Many clinicians providing second-trimester abortion care prefer or require induction of fetal demise prior to D&E or labor induction abortion. While some ethicists advise that this decision is the prerogative of the clinician [4], some clinicians may opt not to use feticide based on patient preference (autonomy) and shared decision-making.

The science addressing fetal pain — Some policies restricting access to abortion care at certain gestations have been based on the concept of fetal pain. Pain perception requires peripheral sensory neural tissue that senses painful stimuli, functional thalamocortical pathways that transmit pain signals to the brain, and development of higher cortical functions that can interpret the pain signals. The gestational age at which neural maturation is sufficiently developed to allow the fetus to perceive pain has not been established [5-7]. However, a systematic multidisciplinary review of available evidence concluded that fetal pain perception is unlikely before 29 weeks gestational age [6]. In the rare situations where abortion after 28 weeks is necessary and legal, induction of fetal demise prior to the procedure avoids the possibility that the fetus might experience pain during abortion care.

INDICATIONS AND OUTCOMES

Labor induction (medication) abortion — In our practice, we suggest feticidal injection for patients undergoing induction abortion at ≥20 weeks of gestation and generally require it at ≥22 weeks.

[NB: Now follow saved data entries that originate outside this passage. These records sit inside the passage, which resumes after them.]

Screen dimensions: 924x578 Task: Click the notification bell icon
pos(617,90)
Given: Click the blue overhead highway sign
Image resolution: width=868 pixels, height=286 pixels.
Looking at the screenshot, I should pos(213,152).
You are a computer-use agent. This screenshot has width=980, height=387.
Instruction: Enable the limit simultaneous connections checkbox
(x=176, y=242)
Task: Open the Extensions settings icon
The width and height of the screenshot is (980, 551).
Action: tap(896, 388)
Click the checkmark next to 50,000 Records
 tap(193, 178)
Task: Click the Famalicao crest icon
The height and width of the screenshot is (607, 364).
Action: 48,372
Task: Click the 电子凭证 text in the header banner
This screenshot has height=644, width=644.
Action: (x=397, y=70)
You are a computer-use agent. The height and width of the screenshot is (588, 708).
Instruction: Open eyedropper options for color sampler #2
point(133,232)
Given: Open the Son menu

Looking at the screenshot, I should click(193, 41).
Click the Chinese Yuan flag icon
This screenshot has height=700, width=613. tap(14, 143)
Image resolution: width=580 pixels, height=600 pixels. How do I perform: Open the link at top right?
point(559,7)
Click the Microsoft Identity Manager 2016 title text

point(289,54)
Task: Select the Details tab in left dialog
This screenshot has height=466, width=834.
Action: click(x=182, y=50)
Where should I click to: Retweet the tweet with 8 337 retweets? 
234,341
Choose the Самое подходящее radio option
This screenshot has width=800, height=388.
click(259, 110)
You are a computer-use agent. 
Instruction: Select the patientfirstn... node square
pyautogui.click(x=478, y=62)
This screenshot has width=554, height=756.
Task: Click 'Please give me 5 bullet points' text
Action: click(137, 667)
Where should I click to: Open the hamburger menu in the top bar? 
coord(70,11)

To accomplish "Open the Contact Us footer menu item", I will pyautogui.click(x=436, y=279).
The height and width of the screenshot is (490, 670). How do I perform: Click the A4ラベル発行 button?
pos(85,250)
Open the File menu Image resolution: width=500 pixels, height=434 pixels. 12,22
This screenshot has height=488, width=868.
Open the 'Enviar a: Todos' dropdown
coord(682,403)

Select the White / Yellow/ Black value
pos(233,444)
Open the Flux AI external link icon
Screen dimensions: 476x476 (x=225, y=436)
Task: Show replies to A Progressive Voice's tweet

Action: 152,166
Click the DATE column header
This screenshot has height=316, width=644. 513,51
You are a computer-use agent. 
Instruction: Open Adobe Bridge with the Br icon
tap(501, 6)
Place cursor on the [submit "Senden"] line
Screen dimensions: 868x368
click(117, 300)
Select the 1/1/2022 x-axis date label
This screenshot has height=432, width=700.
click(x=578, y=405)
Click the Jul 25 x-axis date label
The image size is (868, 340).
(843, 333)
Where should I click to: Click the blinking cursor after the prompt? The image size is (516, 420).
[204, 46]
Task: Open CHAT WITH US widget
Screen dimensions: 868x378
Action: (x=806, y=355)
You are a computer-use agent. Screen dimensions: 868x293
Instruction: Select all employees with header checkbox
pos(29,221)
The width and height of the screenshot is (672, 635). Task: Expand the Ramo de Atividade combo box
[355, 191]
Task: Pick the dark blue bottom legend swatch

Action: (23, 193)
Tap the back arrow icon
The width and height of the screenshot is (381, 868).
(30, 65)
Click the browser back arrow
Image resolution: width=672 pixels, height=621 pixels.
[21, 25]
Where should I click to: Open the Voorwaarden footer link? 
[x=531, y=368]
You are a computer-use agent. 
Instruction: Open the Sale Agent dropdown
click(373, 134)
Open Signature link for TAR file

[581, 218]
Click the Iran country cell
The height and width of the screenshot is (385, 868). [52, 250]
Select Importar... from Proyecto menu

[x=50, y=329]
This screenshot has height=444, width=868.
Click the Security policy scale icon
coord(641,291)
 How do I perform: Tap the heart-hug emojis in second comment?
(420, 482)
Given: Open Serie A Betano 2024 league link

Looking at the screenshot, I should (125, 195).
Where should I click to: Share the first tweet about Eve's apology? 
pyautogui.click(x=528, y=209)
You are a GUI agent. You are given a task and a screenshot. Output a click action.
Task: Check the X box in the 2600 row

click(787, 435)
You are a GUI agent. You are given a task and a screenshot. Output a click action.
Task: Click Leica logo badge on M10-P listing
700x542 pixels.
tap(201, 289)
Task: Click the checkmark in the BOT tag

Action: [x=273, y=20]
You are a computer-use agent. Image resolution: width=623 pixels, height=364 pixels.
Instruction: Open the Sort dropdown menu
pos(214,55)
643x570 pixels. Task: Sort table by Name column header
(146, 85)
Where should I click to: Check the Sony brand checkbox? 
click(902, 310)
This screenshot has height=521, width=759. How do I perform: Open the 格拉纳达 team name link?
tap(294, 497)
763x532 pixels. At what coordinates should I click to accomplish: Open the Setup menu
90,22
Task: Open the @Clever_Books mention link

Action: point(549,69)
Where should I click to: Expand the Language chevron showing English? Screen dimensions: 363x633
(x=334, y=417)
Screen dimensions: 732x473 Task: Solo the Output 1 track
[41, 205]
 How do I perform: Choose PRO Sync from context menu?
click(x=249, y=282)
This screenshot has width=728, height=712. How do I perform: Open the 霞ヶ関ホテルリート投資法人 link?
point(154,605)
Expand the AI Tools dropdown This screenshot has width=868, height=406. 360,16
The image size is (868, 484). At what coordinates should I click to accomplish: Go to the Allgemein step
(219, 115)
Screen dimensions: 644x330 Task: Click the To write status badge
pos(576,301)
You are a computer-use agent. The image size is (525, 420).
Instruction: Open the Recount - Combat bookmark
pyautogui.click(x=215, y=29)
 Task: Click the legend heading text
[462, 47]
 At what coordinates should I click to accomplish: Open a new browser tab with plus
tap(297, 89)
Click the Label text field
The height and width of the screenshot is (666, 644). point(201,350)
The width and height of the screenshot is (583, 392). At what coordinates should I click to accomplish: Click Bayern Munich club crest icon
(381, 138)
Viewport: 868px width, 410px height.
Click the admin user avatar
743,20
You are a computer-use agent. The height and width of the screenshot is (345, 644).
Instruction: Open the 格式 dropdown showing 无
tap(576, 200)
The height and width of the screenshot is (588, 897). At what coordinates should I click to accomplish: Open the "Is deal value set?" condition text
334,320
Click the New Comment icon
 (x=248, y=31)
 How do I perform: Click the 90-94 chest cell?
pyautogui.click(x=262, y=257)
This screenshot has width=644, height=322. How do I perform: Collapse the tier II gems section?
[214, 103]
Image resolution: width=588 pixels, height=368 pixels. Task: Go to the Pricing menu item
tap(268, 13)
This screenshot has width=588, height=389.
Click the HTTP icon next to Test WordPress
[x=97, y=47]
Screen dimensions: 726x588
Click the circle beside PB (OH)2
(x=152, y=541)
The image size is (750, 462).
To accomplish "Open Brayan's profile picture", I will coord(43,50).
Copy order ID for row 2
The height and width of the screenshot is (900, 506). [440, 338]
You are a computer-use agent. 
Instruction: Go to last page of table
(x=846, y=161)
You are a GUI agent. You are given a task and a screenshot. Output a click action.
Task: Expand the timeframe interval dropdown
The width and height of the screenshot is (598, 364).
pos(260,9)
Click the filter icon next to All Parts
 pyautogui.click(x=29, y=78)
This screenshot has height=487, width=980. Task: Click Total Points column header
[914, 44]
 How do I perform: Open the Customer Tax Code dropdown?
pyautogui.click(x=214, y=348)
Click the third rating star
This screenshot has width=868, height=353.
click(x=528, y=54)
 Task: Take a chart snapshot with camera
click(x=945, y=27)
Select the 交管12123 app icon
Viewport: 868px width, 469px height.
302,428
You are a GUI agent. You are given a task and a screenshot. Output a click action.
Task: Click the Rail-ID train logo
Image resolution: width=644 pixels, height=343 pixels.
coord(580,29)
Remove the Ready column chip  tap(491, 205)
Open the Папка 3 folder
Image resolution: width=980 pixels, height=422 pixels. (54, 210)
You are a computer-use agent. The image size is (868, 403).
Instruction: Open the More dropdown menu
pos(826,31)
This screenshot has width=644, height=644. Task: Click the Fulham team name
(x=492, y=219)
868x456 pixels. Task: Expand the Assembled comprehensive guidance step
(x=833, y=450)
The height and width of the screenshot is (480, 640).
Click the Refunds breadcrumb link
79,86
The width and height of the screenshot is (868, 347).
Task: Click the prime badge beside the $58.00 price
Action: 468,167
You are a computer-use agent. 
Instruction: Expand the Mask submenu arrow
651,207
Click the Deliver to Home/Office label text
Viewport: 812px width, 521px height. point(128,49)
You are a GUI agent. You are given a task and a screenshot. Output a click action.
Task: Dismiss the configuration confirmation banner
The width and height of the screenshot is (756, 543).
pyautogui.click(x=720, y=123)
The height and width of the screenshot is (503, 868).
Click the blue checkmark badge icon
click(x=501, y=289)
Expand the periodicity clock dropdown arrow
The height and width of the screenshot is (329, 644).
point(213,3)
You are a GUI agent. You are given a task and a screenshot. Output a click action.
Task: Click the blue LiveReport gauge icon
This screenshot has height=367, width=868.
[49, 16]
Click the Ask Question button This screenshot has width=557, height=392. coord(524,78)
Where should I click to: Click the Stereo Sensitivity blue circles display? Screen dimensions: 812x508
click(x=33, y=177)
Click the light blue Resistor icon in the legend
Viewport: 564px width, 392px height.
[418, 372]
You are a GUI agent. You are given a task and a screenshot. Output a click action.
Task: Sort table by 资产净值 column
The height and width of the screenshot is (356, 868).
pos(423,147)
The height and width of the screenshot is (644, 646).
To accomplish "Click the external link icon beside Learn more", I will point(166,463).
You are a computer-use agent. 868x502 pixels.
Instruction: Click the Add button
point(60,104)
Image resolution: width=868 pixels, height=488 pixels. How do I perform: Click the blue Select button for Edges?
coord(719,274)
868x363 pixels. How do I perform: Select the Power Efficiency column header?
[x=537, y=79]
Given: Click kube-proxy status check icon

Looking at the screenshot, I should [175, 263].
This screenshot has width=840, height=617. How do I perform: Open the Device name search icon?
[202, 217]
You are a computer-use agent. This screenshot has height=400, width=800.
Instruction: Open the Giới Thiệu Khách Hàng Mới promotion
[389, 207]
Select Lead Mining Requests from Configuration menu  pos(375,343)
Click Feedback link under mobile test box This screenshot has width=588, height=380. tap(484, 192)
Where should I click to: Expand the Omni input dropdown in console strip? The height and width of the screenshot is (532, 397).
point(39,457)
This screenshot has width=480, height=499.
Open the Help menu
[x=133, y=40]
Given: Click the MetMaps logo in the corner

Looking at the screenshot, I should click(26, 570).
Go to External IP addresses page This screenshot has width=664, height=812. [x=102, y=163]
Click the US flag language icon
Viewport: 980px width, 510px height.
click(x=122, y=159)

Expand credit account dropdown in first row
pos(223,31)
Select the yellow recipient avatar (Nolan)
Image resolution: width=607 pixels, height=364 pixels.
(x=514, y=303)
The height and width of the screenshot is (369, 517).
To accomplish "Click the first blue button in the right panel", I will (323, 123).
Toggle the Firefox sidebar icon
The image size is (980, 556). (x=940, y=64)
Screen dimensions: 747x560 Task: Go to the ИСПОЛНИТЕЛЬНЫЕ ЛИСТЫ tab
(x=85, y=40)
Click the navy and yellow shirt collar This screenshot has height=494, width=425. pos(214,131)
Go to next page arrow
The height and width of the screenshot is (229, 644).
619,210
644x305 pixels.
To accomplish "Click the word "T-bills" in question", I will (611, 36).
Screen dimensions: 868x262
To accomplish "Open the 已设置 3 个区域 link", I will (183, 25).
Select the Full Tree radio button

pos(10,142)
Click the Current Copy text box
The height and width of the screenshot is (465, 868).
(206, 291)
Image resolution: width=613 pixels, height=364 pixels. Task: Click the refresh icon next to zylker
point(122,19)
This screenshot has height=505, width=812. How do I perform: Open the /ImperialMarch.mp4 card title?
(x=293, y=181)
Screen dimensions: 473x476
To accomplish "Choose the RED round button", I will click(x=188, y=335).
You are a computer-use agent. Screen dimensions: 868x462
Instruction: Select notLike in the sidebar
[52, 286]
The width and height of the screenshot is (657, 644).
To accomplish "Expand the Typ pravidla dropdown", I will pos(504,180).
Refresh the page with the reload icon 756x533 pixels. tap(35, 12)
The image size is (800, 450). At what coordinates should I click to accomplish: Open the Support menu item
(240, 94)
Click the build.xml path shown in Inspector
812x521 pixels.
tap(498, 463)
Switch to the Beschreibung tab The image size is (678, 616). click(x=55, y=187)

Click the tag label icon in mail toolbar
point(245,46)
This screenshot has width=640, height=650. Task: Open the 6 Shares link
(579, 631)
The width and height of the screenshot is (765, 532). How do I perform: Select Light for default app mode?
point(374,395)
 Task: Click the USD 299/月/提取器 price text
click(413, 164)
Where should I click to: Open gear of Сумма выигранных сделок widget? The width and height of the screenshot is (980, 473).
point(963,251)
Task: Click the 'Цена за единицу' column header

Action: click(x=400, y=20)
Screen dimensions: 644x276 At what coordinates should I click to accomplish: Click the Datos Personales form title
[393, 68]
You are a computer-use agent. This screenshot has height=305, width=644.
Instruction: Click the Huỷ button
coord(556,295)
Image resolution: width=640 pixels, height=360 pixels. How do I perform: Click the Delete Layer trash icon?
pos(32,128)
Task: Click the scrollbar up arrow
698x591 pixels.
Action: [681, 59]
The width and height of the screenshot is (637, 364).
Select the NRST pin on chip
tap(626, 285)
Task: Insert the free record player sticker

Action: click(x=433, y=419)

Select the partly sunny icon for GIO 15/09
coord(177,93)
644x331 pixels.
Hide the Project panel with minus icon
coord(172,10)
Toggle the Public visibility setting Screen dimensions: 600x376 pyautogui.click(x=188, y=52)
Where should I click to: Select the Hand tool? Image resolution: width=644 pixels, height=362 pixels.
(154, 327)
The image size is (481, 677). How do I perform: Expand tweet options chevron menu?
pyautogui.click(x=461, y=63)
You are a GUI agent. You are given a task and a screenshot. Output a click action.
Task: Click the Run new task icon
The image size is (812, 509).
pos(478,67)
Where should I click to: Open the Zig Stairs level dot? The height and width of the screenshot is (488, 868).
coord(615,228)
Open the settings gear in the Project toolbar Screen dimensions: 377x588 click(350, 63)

We engage in shared decision-making with patients, and they may choose whether feticidal injection will be included in the procedure. However, some institutions may require feticide prior to induction abortion due to considerations outlined below.

The goal of feticide before induction abortion is to ensure fetal demise, which is not ensured by standard methods of labor induction abortion. In one series, transient signs of life after induction abortion at 20 to 24 weeks gestation were reported in 50 percent of cases, with lower gestational age and fetal anomalies being associated with higher chances of stillbirth [8]. Transient signs of life in this setting may be psychologically and emotionally difficult for the patient, their support person(s), and staff [9]. Feticide removes this possibility and avoids futile resuscitation efforts [10,11].

Feticide may also shorten induction to abortion times, but data are limited. In a retrospective case series including 68 patients between 18 and 24 weeks gestation undergoing medication abortion with prostaglandins, those receiving feticidal potassium chloride (KCl) prior to induction compared with no feticidal agent required fewer prostaglandin doses and had a shorter interval to expulsion (570 versus 890 minutes) [12]. Similarly, in a subsequent retrospective study of 118 patients between 17 and 28 weeks gestation undergoing medication abortion, those managed with versus without feticide also had shorter induction to abortion times (900 versus 1198 minutes) [13].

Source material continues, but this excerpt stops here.